YETERLİ NEDEN: Leibniz’in felsefeye getirdiği bir başka düşünce, “yeterli neden” ilkesi diye bilinir. Konu olan her şey için, onun konu olmasının bir nedeni olmalıdır der Leibniz. Eğer sözkonusu hakikat analitikse, dışsal gerçekliğe başvurulmadan, ister mantıksal ister matematiksel ister tümdengelimsel kanıtlamanın başka bir biçimiyle; ya da konu anlam içeriyorsa, tanımlara; ya da bir oyunda veya adetleri olan bir uğraş alanında olduğu gibi bir kuralın yönettiği bir etkinlikse, kurallara ya da adetlere başvurularak ispatlanabilir. Eğer hakikat, olgusal bir durum içeren sentetik bir hakikatse, bu durumda yeterli nedenler, zorunlu sonucu bu özgül durumu yaratmak olan fiziksel nedenlerdir. Şimdi, herhangi bir şeye uygun bir açıklama getirmek, onun için geçerli olan yeterli nedeni ortaya koymak demektir. Dolayısıyla, özgür bir durumda, öncelikle onun hangi türden bir hakikat olduğunu belirtmemiz, sonra bu tür bir hakikate uygun türden yeterli nedenin ne olabileceğini araştırmamız gerekir. Bu formülasyon, araştırmacılara o zamandan beri kullandıkları bir yöntem ilkesi sundu.
Leibniz, pek çok bakımdan şaşırtıcı ölçüde modern bir düşünürdü. Önceki düşünürler, maddeyi hareketsiz ve hareketi de, bu hareketsiz maddenin bir tür itme sağlayarak neden olduğu bir şey olarak görürlerken, Leibniz hareketi –ya da herhalükarda etkinliği veya etkinlik eğilimini –maddenin doğasına içkin bir şey olarak gördü. Aslında, maddeyi nihai olarak oluşturan parçaların, maddi değil, etkinliğin maddi olmayan merkezleri olduğu kanısındaydı.

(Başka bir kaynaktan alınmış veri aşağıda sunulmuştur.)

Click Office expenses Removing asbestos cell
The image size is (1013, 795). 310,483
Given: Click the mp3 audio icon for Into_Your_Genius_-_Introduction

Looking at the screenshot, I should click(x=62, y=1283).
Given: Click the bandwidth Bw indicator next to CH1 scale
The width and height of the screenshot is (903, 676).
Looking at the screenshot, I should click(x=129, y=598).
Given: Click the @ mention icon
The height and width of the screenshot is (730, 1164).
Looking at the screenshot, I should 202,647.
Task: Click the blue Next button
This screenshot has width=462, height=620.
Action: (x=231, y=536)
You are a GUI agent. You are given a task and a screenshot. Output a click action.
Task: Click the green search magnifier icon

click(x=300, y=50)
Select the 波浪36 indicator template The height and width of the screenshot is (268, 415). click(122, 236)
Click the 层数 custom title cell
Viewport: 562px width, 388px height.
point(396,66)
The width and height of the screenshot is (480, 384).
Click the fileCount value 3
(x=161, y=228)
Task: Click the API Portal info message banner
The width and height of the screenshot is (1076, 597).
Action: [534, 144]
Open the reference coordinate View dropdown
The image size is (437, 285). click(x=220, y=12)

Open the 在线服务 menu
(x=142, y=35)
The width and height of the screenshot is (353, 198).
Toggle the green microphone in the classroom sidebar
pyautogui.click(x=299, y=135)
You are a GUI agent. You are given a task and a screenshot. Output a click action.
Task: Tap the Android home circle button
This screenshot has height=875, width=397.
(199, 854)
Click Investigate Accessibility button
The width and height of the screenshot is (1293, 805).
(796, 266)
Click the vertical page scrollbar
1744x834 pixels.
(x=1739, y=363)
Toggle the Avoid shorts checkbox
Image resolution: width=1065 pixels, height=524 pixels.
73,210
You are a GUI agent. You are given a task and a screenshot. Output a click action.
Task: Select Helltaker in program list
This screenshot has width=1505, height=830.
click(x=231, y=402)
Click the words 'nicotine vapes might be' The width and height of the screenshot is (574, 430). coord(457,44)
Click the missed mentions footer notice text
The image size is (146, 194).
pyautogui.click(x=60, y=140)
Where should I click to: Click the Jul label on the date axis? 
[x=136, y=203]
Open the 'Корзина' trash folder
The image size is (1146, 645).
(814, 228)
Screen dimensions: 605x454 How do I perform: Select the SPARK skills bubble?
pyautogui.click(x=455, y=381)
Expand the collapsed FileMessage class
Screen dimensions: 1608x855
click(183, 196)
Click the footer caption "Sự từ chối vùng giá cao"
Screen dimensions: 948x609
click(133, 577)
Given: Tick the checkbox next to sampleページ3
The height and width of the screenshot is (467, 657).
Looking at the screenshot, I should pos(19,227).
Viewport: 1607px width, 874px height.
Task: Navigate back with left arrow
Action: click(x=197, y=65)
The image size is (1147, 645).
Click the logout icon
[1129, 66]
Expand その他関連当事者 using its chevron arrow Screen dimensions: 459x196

Bugün biz bütün maddenin enerjiye indirgenebilir olduğunu biliyoruz: Bu açıdan Leibniz’in düşünceleri şaşırtıcı bir öncü niteliğe sahiptir. Fakat 17. yüzyılda insanlar, etkinliğin maddi olmayan merkezlerinden söz ederken ellerindeki yegane sözcükler, akıl, tin ya da ruhla ilintiliydi. Bu da Leibniz’in kendini ifade ederken ne denli zorlandığını gösterir. Leibniz maddeyi oluşturan etkinlik eğilimli noktaları, boşluktaki noktaları dolduran bilinç noktaları olarak gördü. Bunlara “monad” adını verdi ve her şeyin bunlardan meydana geldiğine inandı. Bütün monadları kendi içlerinde boşluksuz olarak gördüyse de, yelpazenin en alt ucunda inorganik maddeyi meydana getirenlerden, her biri bir monad olan insan aklına, daha sonra da yine bir monad olan Tanrı’ya kadar çok değişken yoğunluklarda olduklarını düşündü. Her monad, gerçekliğin geri kalanıyla ilişkili bir bakış noktasıdır; her biri bir dünyadır. Bu açıdan, monadlar etkileşmezler; örneğin insanların bilinci birbirine benzemez; Leibniz, bizim için “penceresiz” der. Fakat, Tanrı biz monadları aynı dünyada birlikte yaşamak üzere yaratmıştır; bu anlamda, herkesin ve her şeyim birlikte var olabileceği şekilde bir uyum taktir etmiştir. Bu “önceden saptanmış uyum” ifadesi, Leibniz’in sistemini anlatırken kullanılan en genel terim halini aldı. Leibniz, filozofların filozofu olarak tarif edilebilir. Eserlerinin çoğu, eğitimsiz okurlar için fazla tekniktir; fakat, diğer filozoflar üzerinde muazzam bir etki yaratmıştır.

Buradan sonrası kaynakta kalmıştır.